* _What to work on_
Retype the data that follows exactly. No pictures belong in the copy.

* _Materials provided_
* * * *
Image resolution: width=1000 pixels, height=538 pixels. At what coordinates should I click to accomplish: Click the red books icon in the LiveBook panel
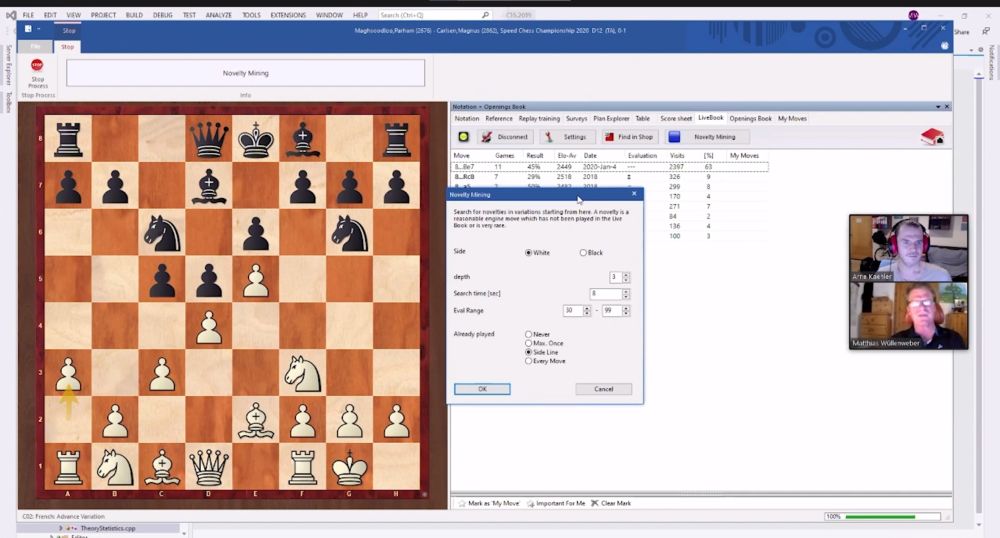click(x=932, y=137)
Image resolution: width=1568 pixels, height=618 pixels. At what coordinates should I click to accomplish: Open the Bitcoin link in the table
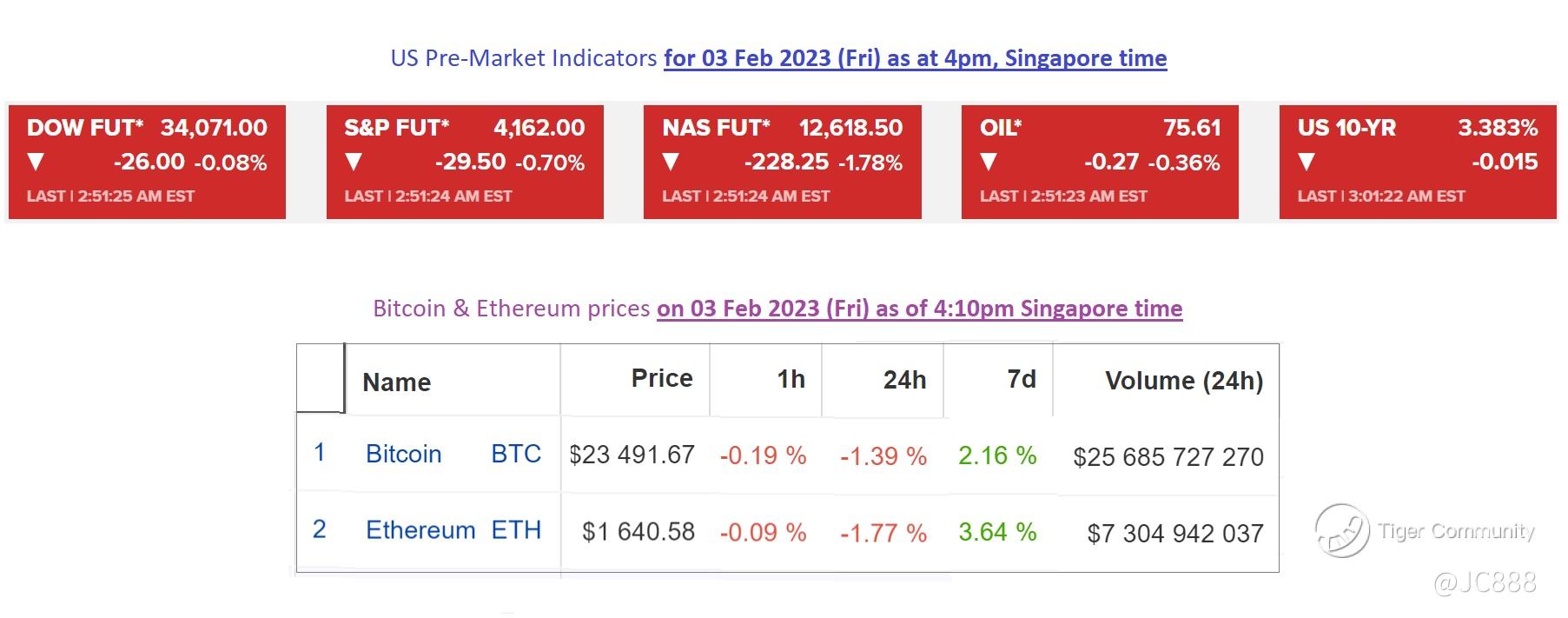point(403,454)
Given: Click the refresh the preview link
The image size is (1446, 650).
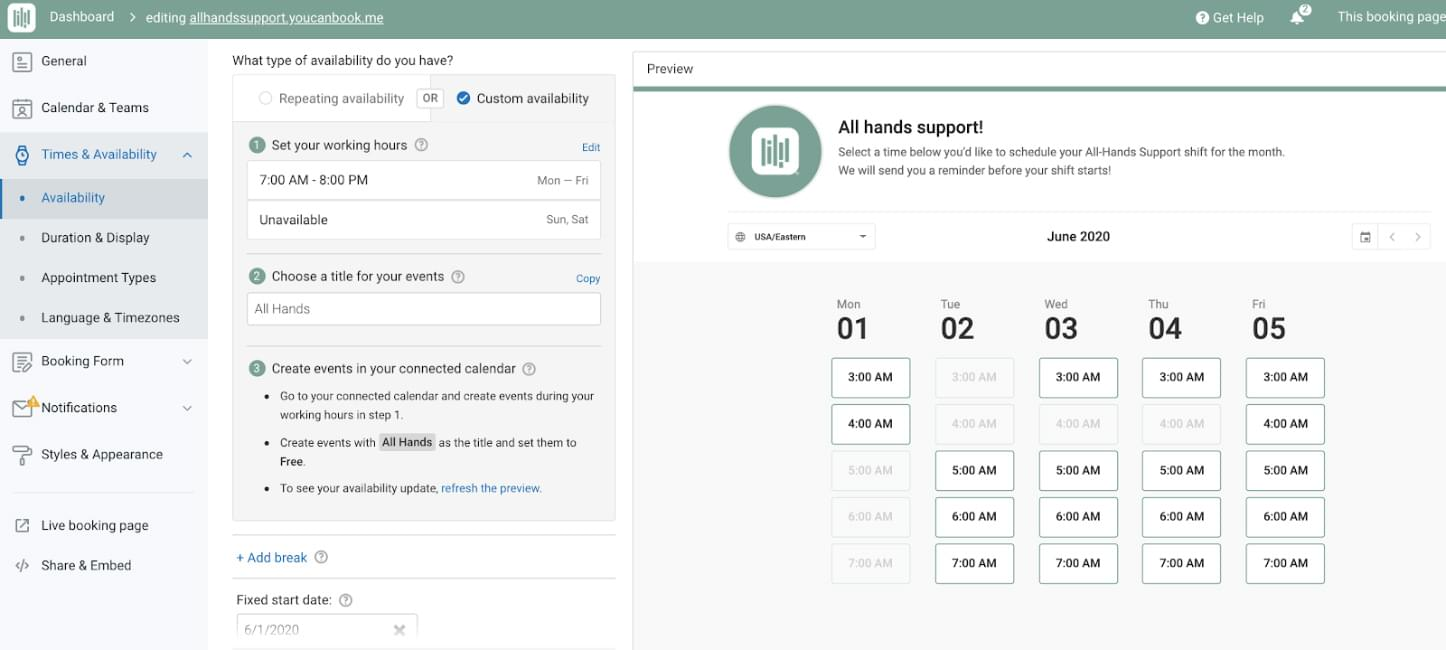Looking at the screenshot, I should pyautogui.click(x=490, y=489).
* * * *
* _Expected output_
Image resolution: width=1000 pixels, height=538 pixels. At what coordinates should I click to accomplish: Click the red books icon in the LiveBook panel
click(x=932, y=137)
Image resolution: width=1568 pixels, height=618 pixels. At what coordinates should I click to accomplish: Open the Bitcoin link in the table
point(403,454)
Given: Click the refresh the preview link
The image size is (1446, 650).
Looking at the screenshot, I should pyautogui.click(x=490, y=489).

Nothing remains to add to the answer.